Nor did the furor over the case break along neat liberal-conservative lines, as demonstrated by statements made in 2007 by Senator Dianne Feinstein, a Democrat of California who is considered moderate to liberal. “It is true that the bullet left Aldrete-Davila permanently injured and that what the agents did was wrong,” the senator said. “But it is also true that Aldrete-Davila was not likely a low-level wrongdoer who got caught in the wrong place at the wrong time.”

Those who rallied behind the defendants were furious that Mr. Aldrete-Davila was granted immunity from some drug crimes in return for his testimony against the defendants.

The defendants were convicted of shooting Mr. Aldrete-Davila in the buttocks as he fled across the Rio Grande, away from the van. Not only did the defendants not report the shooting, but they tried to conceal what they had done by picking up spent cartridge casings, Mr. Sutton said.

Both agents were convicted of assault with a dangerous weapon and several other crimes. Mr. Compean was sentenced to 12 years in prison, to be followed by three years of supervised released, with a $2,000 fine. Mr. Ramos was sentenced to 11 years, with the same supervised release and fine.

Several members of Congress in both parties, including Senator Feinstein, have said they thought the sentences excessive.

The commutation granted by President Bush means the prison sentences of the men, both from El Paso, will expire on March 20, the Justice Department said.
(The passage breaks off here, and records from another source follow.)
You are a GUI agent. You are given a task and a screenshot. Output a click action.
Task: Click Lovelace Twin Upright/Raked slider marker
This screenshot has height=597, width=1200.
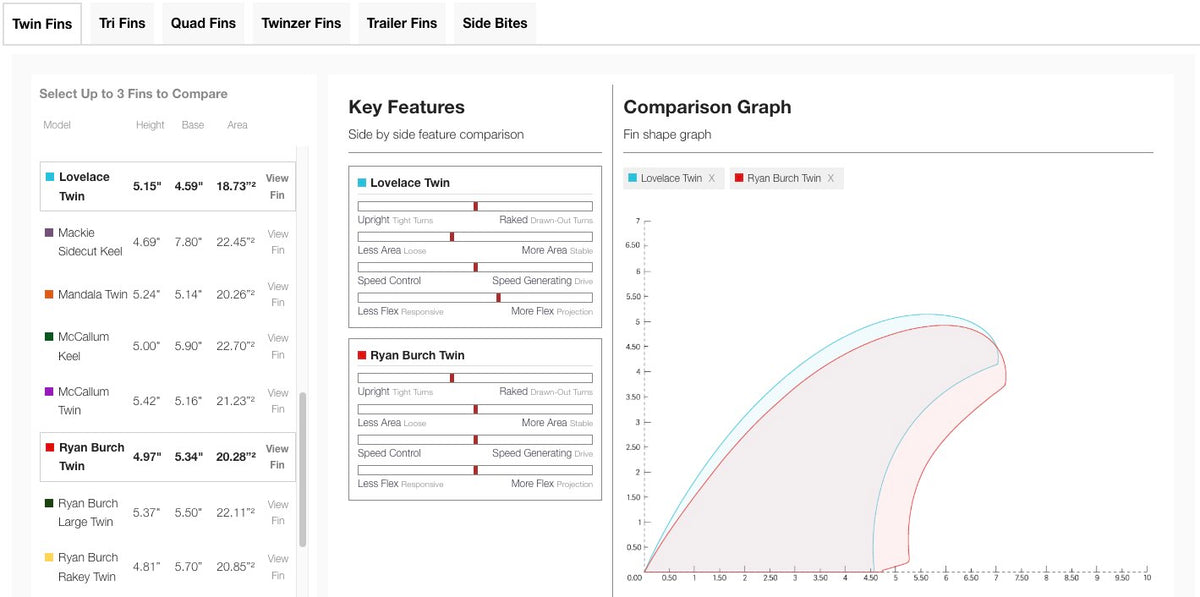click(476, 206)
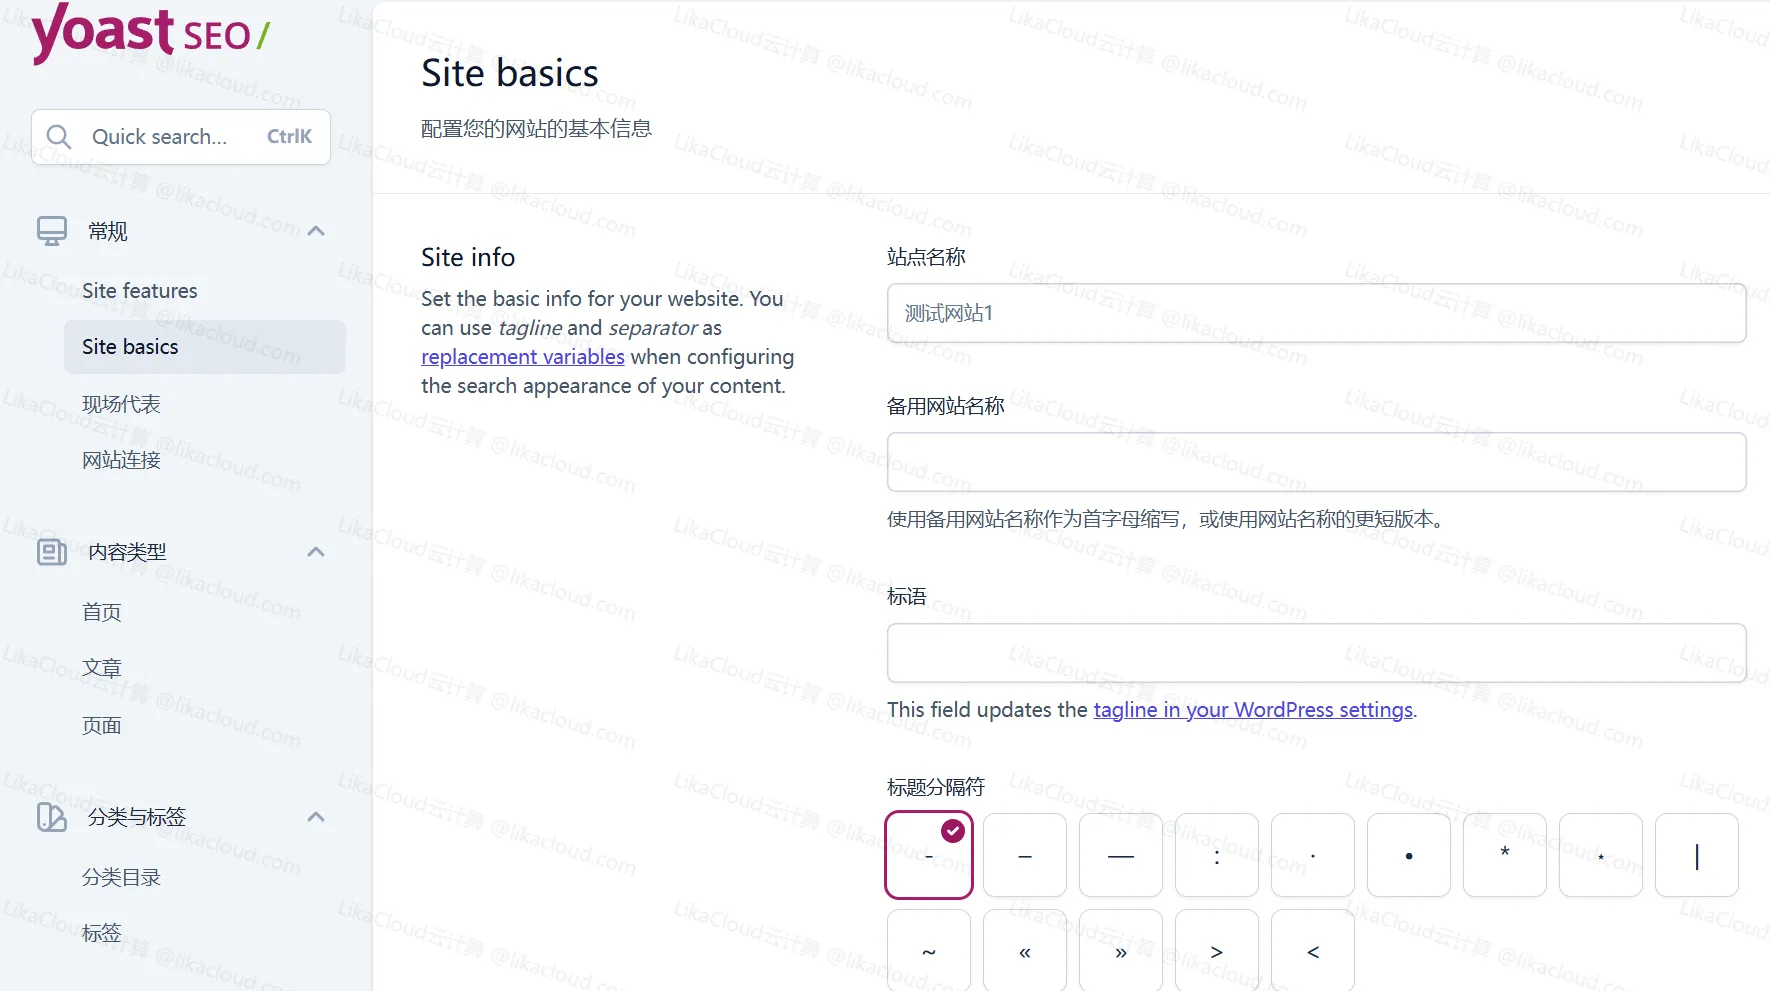1770x991 pixels.
Task: Pick the left double-angle « separator
Action: 1024,951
The supervised release and fines will still apply.

The leniency was granted to the former agents even though the Justice Department had not completed its review of the case, according to officials at the agency. A president’s constitutional power to grant pardons or commutations is unfettered, but Justice Department officials sometimes feel resentful if leniency without their full review.

A commutation is not as generous as a presidential pardon, which essentially erases a crime from a defendant’s record. There had been speculation that President Bush would grant clemency to some high-profile defendants, but the White House official said the two ex-agents would be the last to benefit.

I. Lewis Libby Jr., former chief of staff to Vice President Dick Cheney, could have been granted a pardon for his role in the leaking of a C.I.A. agent’s name and an attempted cover-up. In July 2007, Mr. Libby’s prison sentence was commuted. Nor was there any clemency for former Alaska Senator Ted Stevens, who in late October was convicted of ethics violations for not reporting gifts and services given by friends. Mr. Stevens would lose his bid for a seventh term.

In an interview with an El Paso television station two years ago, President Bush signaled that he would at least look at the case of the former border agents. “There are standards that need to be met in law enforcement, and according to a jury of their peers, these officers violated some standards,” Mr. Bush said.

But he went on to say that “people need to take a hard look at the facts” of the case and added, “I will do the same thing.”

Jim Rutenberg and Eric Lichtblau contributed reporting.